Nathan’s logical next step was to visit Japan itself, where he became the first American to study at the University of Tokyo, immersing himself in the country’s literature. With mastery came the opportunity to translate for such luminaries of 1960s literary Japan as Yukio Mishima and Kenzaburo Åe. “Translation seemed to me to be a halfway house between normalcy and the wild, absurd craziness of artistry. I went out and bought the same Mont Blanc pen the Japanese big shots used, which cost about $200. My total pay for [translating Mishima’s The Sailor Who Fell from Grace with the Sea] was $400.”

Nathan later took up filmmaking, first alongside legendary director Hiroshi Teshigahara and then on his own. “I had this idea to take cameras into ordinary Japanese life more deeply than ever before,” he said, “to take American audiences beyond cliche and caricature to the Japanese as real people like ourselves: equally contradictory, equally wise, equally foolish.” The result, a trilogy of documentaries examining a Tokyo caterer, a family farm, and the movie star Shintar’ Katsu, are still screened in film and Japanese studies courses today.

However, after the disappointing performance of Summer Soldiers, his coproduction with Teshigahara, and less-than-encouraging comments about his place in Japan from Katsu and visiting novelist Saul Bellow, Nathan began to think that “the Japan thing had played itself out.” Taking a professorship at Princeton, he spent seven years teaching before resuming his film career in a very different place. “I thought, okay, I’m going to go to California and become a regular filmmaker,” he said. “I’m not going to have anything to do with Japan.”

After penning several television movies, Nathan seized the opportunity to work on the film version of Thomas J. Peters’s In Search of Excellence, leading to a decade spent making commercials and business documentaries, with the intent to prove he didn’t need the exoticism of Japan to excel. Japan nevertheless found its way back to him. “A powerful television producer was making a series of documentaries of the business process. Out of the blue, he called me and asked if I’d make a business film in Japan.” The film, The Colonel Goes to Japan, followed Kentucky Fried Chicken’s hugely successful bid to insinuate itself into Japanese daily life by leveraging what was then considered the American mystique.
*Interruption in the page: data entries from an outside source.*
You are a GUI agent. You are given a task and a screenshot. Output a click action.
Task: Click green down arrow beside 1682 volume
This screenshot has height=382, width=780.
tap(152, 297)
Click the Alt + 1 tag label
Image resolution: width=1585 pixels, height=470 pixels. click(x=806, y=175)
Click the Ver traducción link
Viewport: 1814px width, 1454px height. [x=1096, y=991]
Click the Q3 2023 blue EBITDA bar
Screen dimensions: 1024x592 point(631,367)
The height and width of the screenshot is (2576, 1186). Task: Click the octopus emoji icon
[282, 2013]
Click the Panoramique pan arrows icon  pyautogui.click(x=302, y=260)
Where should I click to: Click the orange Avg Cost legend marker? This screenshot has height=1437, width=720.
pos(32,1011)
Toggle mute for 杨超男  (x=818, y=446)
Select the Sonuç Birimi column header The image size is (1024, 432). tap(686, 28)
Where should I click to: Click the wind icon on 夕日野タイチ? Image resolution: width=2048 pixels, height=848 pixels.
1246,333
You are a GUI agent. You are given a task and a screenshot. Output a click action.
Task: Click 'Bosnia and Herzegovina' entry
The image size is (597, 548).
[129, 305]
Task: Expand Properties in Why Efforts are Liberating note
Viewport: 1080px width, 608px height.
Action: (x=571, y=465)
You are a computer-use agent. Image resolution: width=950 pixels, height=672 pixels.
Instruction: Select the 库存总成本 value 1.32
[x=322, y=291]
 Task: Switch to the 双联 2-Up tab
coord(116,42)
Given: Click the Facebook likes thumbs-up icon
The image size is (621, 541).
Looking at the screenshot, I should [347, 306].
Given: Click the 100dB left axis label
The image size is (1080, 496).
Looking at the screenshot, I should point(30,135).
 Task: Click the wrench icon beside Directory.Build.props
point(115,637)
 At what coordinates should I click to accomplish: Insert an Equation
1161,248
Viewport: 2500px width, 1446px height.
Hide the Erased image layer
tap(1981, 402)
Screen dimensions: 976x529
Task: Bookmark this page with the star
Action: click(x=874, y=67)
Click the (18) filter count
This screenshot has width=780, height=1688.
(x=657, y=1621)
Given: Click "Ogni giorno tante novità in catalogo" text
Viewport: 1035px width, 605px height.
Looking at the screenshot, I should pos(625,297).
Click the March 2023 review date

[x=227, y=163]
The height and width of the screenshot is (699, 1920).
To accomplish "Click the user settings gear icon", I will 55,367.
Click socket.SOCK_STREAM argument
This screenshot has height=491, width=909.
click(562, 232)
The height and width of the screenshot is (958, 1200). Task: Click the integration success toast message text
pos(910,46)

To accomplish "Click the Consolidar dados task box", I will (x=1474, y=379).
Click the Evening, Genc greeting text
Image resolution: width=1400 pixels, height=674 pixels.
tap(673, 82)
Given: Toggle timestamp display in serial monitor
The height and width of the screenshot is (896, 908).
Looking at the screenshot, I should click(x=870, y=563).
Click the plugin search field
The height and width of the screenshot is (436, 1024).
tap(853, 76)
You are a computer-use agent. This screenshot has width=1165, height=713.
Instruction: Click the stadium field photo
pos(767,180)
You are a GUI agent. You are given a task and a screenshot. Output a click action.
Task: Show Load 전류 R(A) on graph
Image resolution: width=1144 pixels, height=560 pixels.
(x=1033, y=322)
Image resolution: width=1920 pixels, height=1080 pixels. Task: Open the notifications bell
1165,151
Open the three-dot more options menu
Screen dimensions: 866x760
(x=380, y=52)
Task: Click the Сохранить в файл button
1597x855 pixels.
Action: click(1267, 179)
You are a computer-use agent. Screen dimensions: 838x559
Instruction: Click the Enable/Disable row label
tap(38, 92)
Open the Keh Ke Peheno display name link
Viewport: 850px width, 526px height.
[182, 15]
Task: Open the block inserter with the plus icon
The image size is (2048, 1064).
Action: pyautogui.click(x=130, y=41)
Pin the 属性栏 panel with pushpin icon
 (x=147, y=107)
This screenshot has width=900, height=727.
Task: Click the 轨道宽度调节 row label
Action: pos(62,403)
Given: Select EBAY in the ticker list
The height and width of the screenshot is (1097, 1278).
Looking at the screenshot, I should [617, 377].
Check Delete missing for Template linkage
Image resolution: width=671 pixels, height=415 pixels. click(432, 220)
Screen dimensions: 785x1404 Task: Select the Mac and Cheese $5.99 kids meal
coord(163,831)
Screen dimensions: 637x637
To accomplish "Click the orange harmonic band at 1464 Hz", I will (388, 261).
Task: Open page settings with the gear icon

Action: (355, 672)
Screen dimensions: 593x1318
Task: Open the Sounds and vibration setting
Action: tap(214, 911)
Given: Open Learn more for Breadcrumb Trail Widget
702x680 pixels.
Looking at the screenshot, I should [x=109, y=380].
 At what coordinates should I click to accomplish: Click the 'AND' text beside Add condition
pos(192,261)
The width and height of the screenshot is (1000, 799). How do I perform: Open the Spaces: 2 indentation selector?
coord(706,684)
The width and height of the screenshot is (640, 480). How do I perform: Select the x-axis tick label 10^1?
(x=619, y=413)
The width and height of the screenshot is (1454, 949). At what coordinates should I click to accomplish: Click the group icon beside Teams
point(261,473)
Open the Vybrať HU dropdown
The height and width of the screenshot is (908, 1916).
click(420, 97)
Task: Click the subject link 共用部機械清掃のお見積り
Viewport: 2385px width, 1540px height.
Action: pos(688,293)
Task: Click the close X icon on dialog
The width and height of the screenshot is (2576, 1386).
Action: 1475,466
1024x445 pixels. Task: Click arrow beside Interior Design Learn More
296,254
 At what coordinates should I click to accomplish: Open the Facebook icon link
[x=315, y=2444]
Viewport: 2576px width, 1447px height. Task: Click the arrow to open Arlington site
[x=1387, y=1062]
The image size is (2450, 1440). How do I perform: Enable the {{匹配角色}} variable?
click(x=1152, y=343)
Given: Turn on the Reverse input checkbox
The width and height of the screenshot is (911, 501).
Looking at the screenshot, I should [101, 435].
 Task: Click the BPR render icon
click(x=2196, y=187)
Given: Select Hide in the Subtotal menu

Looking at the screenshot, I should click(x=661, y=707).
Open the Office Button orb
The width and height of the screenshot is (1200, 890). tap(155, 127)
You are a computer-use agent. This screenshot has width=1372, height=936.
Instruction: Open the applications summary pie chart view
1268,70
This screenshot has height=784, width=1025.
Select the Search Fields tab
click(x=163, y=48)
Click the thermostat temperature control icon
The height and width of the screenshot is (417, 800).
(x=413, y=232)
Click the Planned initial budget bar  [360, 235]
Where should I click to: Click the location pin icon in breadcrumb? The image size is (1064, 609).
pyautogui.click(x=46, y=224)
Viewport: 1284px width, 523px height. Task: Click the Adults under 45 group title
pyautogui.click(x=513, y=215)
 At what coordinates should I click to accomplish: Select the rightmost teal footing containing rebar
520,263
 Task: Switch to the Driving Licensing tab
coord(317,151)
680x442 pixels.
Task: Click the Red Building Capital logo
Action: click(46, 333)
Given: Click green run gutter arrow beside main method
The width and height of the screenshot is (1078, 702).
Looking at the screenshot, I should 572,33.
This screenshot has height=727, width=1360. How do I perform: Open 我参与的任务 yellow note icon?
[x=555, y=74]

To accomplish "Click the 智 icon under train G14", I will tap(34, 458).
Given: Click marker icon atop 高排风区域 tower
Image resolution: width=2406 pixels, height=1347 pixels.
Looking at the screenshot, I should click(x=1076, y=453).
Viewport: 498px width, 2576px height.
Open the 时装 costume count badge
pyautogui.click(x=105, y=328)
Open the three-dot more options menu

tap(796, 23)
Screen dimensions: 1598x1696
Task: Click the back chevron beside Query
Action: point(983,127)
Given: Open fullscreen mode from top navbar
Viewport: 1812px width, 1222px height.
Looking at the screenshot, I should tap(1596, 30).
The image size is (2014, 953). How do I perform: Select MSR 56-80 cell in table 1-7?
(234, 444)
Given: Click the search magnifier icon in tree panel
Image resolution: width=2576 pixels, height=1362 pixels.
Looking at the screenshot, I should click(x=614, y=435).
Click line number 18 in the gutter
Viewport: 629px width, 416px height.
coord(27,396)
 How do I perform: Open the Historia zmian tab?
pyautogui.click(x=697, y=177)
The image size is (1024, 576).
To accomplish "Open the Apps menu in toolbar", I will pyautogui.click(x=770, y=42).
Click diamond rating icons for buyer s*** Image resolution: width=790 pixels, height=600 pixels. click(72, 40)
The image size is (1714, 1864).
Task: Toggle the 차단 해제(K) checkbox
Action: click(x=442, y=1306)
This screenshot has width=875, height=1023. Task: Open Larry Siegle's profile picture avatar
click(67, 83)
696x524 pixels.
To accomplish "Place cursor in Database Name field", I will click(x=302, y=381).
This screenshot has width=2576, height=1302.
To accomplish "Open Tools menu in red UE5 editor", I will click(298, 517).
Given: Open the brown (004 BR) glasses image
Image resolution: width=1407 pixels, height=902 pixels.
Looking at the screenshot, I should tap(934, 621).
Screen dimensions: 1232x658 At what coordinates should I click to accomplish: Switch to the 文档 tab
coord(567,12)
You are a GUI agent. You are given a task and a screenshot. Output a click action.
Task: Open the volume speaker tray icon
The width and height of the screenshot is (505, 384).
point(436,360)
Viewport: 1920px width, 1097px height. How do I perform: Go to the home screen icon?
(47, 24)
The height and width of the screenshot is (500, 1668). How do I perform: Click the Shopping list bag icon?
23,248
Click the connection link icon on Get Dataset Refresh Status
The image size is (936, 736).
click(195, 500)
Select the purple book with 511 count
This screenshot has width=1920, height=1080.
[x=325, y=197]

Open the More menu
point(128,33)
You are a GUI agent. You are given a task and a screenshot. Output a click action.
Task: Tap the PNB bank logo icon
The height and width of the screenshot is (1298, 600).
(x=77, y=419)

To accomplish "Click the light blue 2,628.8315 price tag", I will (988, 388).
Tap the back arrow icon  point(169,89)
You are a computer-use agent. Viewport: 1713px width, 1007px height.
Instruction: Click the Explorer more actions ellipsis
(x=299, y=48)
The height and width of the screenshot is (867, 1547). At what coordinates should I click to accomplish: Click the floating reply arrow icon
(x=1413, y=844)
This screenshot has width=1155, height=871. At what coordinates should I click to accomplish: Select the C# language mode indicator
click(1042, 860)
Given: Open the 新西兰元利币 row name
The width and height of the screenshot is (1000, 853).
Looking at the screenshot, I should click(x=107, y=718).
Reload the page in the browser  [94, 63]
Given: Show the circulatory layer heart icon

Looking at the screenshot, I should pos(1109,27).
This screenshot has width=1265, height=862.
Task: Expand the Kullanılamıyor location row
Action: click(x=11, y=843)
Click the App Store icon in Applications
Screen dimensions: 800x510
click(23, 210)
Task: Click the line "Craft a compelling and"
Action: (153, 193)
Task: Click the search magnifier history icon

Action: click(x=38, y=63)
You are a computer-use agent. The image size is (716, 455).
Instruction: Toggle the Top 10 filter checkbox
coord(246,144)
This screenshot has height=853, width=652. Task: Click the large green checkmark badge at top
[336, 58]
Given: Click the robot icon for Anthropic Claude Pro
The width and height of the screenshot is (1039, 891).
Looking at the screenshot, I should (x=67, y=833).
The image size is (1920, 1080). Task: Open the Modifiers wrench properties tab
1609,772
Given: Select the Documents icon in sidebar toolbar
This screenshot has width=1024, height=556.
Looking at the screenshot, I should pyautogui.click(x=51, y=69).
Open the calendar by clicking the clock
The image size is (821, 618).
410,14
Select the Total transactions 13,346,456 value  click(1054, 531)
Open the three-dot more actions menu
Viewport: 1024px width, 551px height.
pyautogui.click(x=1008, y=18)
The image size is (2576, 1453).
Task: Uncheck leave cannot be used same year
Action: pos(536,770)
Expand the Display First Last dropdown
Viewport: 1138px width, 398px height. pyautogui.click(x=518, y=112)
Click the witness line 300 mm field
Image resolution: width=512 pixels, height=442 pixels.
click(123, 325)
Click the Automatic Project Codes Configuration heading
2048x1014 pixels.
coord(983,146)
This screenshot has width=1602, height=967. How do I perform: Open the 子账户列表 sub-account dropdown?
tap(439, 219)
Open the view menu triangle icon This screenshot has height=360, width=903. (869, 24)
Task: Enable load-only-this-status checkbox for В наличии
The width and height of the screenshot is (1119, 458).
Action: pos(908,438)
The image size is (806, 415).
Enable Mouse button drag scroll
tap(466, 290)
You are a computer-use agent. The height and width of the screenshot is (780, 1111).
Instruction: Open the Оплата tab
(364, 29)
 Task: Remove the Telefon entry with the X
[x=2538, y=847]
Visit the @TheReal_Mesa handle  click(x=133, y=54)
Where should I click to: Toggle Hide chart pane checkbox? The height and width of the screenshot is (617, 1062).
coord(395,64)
After a 15-year hiatus from the academy, Nathan came to UCSB, where he has written books and taught Japanese studies courses ever since. He still meets students with the same intense interest in Japan he had more than 40 years ago. “They’re rare, but they’re certainly there, these kids who are genuinely moved by something they’re feeling about Japanese sensibility, Japanese culture, Japanese achievement,” Nathan said. “I suggest to them that they need to pursue the essence of that by learning more and more so that they get to a place where they can understand what they feel, and so they have reasons for feeling it. I want them to expand the focus of their interest, and I want them to deepen it.” Now, with their professor’s life story in print, they can see exactly how it’s done.